In terms of modals, the growth was vertically rather than horizontally, but the interesting thing is that notation has never been the strength in this region of the world. Therefore a wide range of improvisational options were left out to the players and singers. This has emphasized the importance of the artist much more. Modern theoreticians have tried quite hard to put these modals into notations with exact timing to be calculated. However, in practice they heartbrakingly found out that nobody much cared. In this sense there is a similarity with the ancient Folk music in Europe as well. We don't have to be able to write down everything in exact science. Somethings are better left vague to make it more interesting and artistic.

Maybe as a result of this improvisation options, Iran has been a dominant figure in the development of contemporary music in the 20th century. Before the revolution, Iranian music scene was flourishing with experimental artists and with Chinese artists, these composers take the leading stage apart from Us and Europe.

The record provides two Dastgah modals, Mahur and Segah. These are also present in the Turkish Classical music which in turn is actually not classical but rather palace music. The instruments are also similar. Tar, Ud, Kamanche, Santur, Nay and Tombak are present in the recording. Kamanche is native to the NorthEast Anatolia region which did appear in the folk songs, but not within the palace repertoire while Santur was never ever quite present in Turkey. Instead Kanun was apparent in the Turkish music. There is also a need to note that Turkish music got some of it's derived modals by reshaping Egyptian music into Persian music. This vast combination option increased the number of modals significantly and superficially.
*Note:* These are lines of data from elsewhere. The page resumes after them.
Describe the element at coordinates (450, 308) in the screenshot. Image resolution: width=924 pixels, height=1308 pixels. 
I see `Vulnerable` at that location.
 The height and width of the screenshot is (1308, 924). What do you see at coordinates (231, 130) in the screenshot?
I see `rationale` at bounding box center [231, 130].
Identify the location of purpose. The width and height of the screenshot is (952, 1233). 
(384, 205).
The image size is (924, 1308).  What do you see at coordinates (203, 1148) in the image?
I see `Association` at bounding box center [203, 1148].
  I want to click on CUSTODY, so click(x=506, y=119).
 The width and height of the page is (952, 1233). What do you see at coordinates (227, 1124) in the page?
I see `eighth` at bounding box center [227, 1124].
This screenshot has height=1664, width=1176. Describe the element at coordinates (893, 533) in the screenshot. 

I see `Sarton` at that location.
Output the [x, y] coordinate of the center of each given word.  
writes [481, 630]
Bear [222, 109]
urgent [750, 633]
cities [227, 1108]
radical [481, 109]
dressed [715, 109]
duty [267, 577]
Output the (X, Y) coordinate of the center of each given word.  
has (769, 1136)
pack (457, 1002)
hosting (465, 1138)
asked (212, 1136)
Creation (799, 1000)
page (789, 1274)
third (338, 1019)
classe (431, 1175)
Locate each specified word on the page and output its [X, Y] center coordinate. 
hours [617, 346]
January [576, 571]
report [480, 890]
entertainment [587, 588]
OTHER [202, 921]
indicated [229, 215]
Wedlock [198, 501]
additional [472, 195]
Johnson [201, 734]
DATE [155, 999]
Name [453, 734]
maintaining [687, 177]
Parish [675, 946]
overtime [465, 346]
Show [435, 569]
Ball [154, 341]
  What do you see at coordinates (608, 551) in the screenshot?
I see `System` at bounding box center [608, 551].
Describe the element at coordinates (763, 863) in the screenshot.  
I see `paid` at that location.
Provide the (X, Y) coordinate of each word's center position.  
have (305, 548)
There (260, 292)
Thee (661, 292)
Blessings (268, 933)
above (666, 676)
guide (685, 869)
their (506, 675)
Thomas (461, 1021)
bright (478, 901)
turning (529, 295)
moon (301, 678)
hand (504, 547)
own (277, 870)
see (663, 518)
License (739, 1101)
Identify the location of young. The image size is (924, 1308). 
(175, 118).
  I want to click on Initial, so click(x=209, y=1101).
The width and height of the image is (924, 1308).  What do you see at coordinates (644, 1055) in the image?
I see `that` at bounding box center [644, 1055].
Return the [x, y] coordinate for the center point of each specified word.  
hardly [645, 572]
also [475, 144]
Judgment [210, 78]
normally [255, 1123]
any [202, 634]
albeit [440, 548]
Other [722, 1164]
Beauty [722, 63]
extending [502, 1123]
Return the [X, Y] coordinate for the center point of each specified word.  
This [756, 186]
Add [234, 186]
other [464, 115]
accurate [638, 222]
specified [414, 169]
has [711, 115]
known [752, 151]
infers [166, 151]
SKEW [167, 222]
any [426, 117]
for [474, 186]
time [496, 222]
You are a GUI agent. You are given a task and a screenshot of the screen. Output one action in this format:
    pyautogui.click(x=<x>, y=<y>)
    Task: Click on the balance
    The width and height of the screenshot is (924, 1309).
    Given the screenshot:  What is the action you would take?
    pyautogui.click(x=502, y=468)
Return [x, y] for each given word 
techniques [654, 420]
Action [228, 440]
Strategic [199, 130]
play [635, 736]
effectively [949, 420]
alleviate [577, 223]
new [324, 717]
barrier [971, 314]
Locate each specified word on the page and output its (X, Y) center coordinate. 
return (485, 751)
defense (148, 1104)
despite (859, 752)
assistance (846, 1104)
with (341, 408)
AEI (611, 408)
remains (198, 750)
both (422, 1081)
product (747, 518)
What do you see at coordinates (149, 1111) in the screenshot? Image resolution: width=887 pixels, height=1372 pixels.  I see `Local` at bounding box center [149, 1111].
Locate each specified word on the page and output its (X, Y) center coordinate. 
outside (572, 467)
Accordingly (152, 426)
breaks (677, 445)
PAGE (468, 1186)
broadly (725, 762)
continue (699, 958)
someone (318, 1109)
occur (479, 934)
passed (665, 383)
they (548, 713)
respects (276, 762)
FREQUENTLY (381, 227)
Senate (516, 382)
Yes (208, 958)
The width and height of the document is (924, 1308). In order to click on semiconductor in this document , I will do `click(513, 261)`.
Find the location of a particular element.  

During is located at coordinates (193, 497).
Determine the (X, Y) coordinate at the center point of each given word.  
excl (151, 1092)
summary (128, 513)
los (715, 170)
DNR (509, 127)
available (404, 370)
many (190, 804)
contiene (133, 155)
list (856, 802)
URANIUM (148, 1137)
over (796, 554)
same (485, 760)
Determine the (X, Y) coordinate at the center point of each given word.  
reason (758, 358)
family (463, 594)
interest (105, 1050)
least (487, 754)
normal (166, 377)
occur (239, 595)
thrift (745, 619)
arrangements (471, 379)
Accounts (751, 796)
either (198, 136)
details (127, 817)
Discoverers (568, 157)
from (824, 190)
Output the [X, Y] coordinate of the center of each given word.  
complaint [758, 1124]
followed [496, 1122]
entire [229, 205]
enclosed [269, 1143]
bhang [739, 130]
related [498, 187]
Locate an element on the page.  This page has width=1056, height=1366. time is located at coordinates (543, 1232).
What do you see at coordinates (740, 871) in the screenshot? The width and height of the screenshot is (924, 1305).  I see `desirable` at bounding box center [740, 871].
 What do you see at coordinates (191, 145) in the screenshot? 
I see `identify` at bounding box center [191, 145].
The pieces are very very limited in terms of giving an idea about Persian music. The material is quite vast and even covering the 12 modals are not enough due to numerous derivatives. I don't know the exact number in Persian music, but in Turkish music, the total number of modals + derivatives reached upto over 500 with probably 50 or so remaining in use today. On the other hand, the music is totally different from the modern notation music we are used to. Even abstract music is quite simple compared to this musical culture since rhythm is a complex phenomenon and varies even during pieces of a modal. Apart from all the complexity of the system, the music is absolutely refreshing and different from the music of other regions. It is certainly a feat to delve into.